→ Exercise data:
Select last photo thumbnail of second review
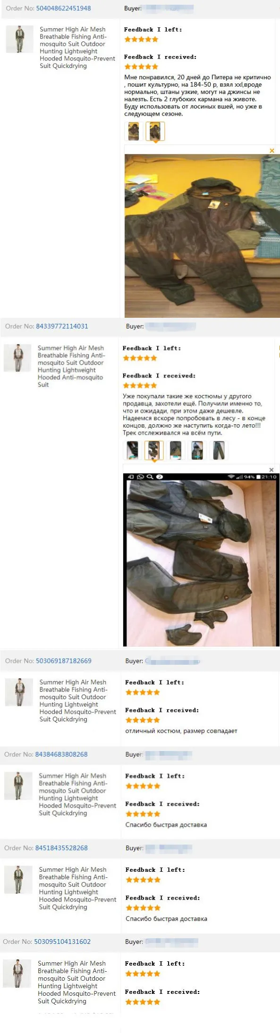Viewport: 280px width, 1033px height. 219,450
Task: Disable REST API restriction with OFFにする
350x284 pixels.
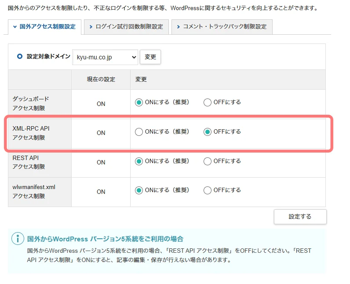Action: click(x=208, y=161)
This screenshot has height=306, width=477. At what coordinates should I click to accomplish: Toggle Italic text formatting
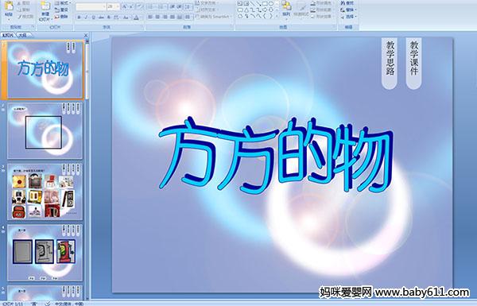(86, 17)
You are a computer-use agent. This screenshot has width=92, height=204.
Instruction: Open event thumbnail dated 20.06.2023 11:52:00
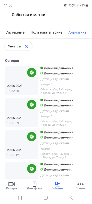tap(22, 80)

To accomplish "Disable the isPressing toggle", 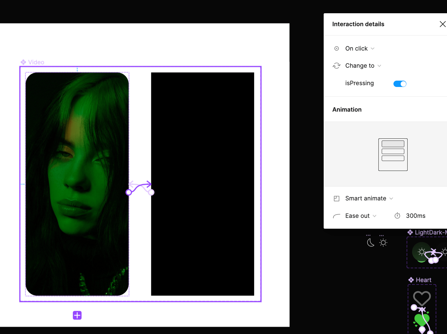I will [400, 84].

→ Prompt: Although pictures appear among the entries, please set down only the lines from the one with "This screenshot has height=306, width=477." up to and including the one with "You are a computer-use", word for word.

→ Task result:
This screenshot has height=306, width=477. At what coordinates should I click to accomplish: Toggle Italic text formatting
(86, 17)
You are a computer-use agent. This screenshot has width=92, height=204.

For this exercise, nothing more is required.